> **What you should do**
Every line in the listing below from the one with "You are a GUI" through the one with "Task: Click the" is to be reproduced exactly, both ends included; leave out the rest.

> **Data shown**
....................

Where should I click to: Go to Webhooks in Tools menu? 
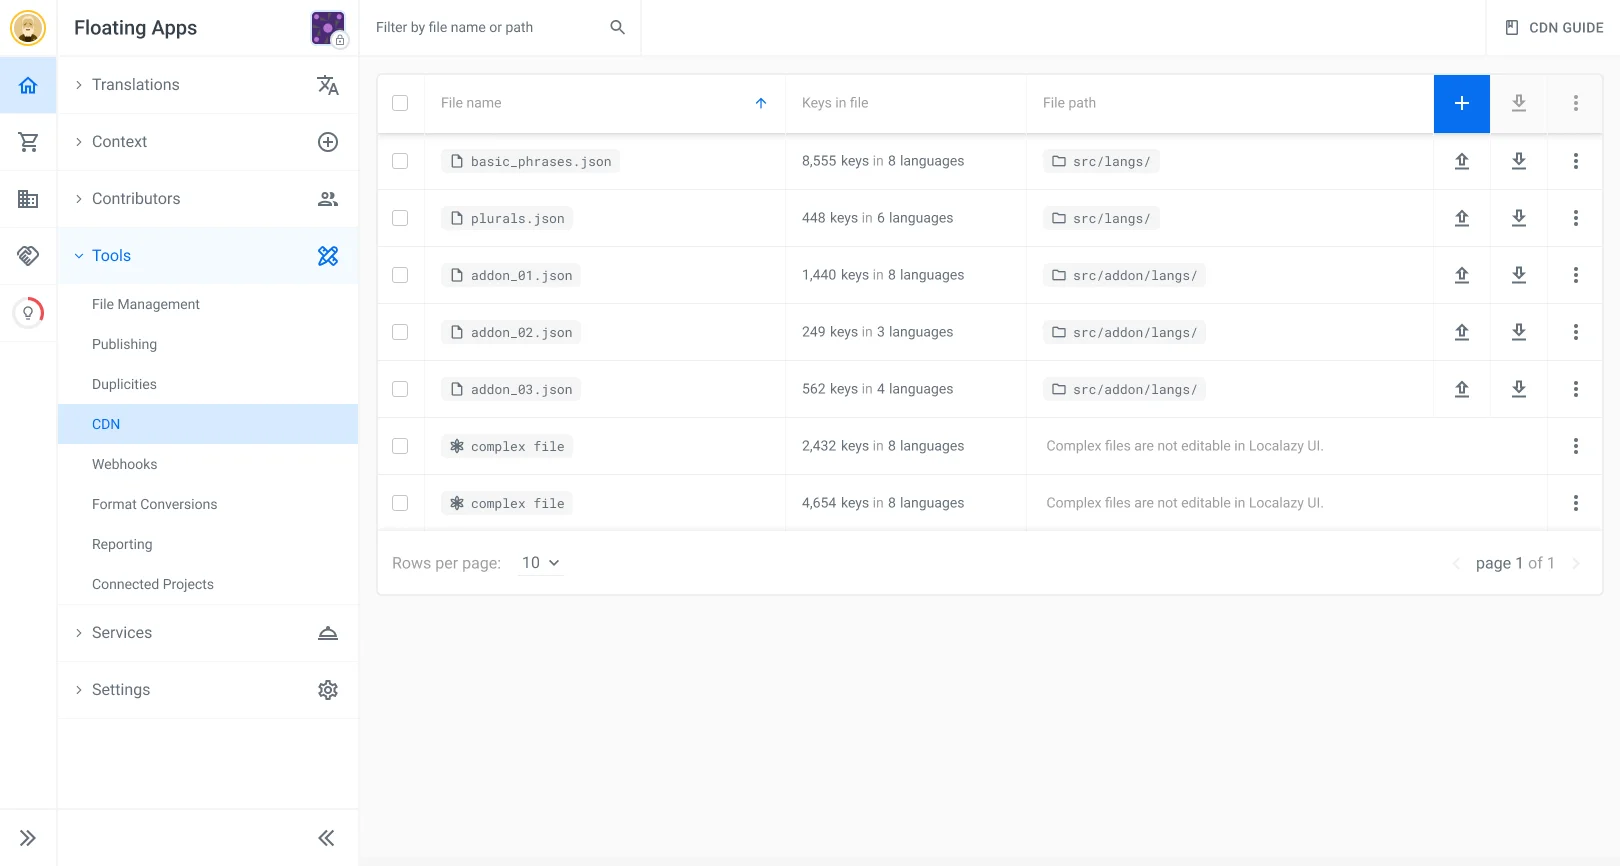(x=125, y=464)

....................

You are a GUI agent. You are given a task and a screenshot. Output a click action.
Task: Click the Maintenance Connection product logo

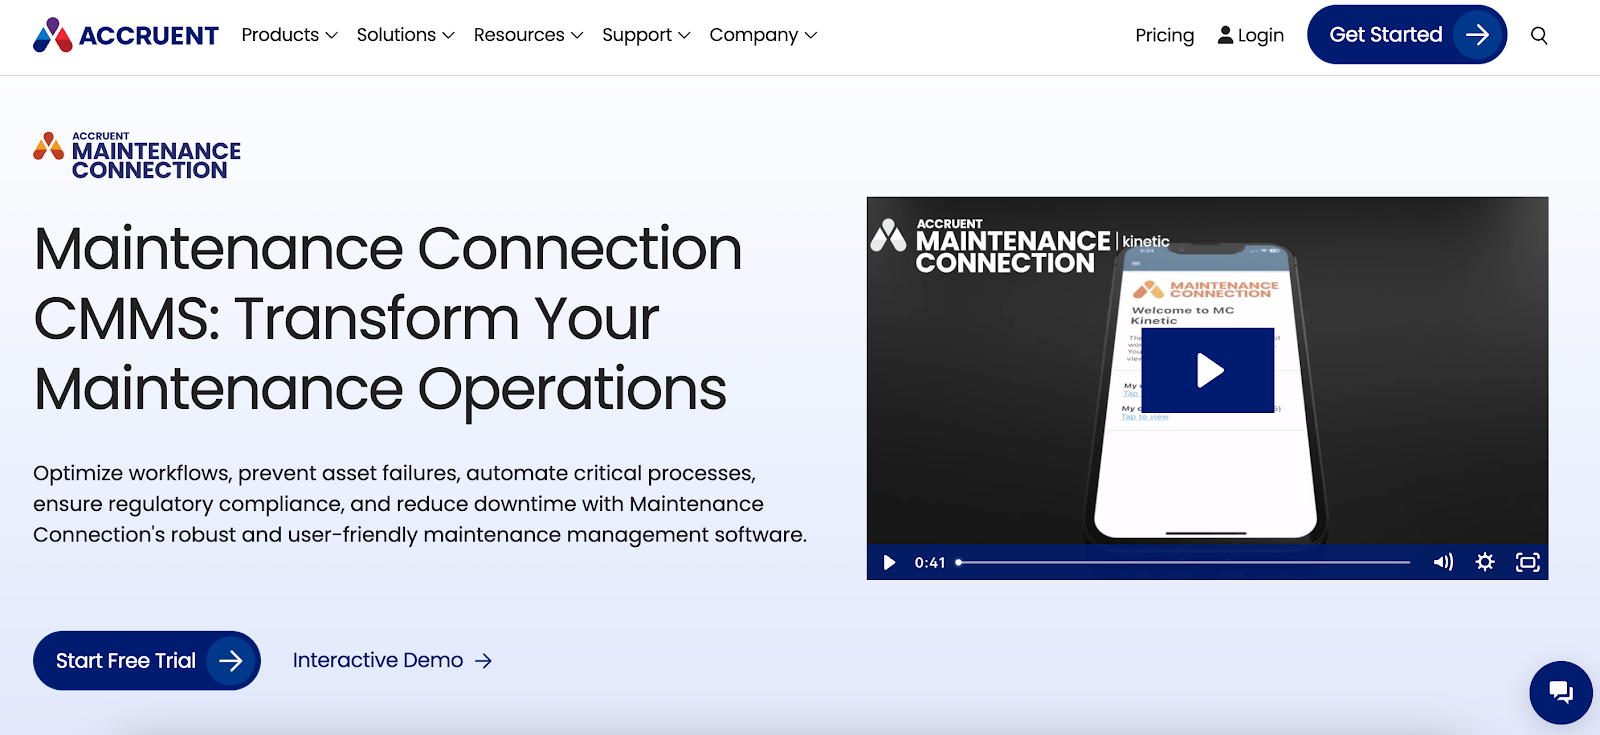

....................

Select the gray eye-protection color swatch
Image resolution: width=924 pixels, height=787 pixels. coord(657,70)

....................

> **Written reply**
You are a GUI agent. You are given a task and a screenshot. Output a click action.
Task: Click the Maintenance Connection product logo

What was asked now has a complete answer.